Springtime in the Santa Clara Valley was famously spectacular decades ago, when vast orchards occupied what is now only urban sprawl. Tourists came to see it like some still go to see foliar color of autumn in New England. Most of the orchards were for stone fruits. Only a few in cooler spots were for apples and pears. Only orchards of English walnuts did not bloom colorfully.

Cherry and almond trees typically bloomed first. Prune trees bloomed immediately afterward. Apricot trees were only a few days later. Of course, the schedule of bloom was variable. Prune trees often bloomed just after apricot trees. Various cultivars of cherry started to bloom at slightly different times, even though those that needed to pollinate each other managed to do so.

After the main bloom of all the stone fruits, and after the tourists were gone, the few apple and pear orchards in cooler spots and surrounding hillsides continued the process. Mulberry trees that grew sporadically on roadsides around the orchards bloomed no more colorfully than English walnuts, but somehow produced enough fruit to distract birds from developing stone fruits.

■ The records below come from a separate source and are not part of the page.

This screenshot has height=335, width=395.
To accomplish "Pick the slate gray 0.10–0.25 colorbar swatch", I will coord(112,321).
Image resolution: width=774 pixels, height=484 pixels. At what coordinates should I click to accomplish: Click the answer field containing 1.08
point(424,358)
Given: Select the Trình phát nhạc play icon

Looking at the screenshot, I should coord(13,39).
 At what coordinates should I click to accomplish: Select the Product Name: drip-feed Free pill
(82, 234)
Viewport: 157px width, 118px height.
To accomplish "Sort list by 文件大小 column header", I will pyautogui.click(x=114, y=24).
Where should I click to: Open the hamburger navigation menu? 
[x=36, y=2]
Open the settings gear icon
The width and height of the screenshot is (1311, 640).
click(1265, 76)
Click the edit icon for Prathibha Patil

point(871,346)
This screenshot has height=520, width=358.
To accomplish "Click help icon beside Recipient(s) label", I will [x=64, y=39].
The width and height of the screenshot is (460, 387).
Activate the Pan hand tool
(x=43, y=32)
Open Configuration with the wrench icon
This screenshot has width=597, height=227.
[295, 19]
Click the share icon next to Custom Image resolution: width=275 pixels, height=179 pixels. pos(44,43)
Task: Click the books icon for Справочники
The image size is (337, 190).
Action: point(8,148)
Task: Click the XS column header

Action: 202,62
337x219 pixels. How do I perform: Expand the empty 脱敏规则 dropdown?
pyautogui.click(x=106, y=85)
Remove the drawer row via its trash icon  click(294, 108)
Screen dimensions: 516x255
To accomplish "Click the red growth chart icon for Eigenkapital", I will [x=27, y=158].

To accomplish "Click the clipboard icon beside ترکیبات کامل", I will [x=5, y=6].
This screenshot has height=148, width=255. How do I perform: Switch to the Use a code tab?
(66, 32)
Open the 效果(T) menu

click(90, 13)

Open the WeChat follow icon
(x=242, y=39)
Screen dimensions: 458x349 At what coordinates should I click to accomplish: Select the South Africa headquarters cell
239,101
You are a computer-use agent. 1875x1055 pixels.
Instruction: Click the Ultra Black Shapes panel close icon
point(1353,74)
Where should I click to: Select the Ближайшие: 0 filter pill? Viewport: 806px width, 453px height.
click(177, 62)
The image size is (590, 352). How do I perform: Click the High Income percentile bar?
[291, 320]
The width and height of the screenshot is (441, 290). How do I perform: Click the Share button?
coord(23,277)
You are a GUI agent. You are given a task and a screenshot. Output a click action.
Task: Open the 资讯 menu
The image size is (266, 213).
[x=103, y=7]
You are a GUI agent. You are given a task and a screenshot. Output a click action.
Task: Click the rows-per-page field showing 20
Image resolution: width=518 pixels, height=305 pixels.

Feral plum trees are a group that was not easy to categorize even before the demise of the orchards. They were not intentionally grown in orchards, or even in home gardens. They just sort of grew wild along creeks or from the roots of grafted stone fruit trees that had been cut down. They were originally grown as understock cultivars, but had naturalized to become truly feral.

Because their fruit was not used for much, they did not get much consideration. We tend to forget that some types bloomed before any of the other stone fruits. To those who do not expect fruit, feral plum trees are as spectacular as productive stone fruit trees.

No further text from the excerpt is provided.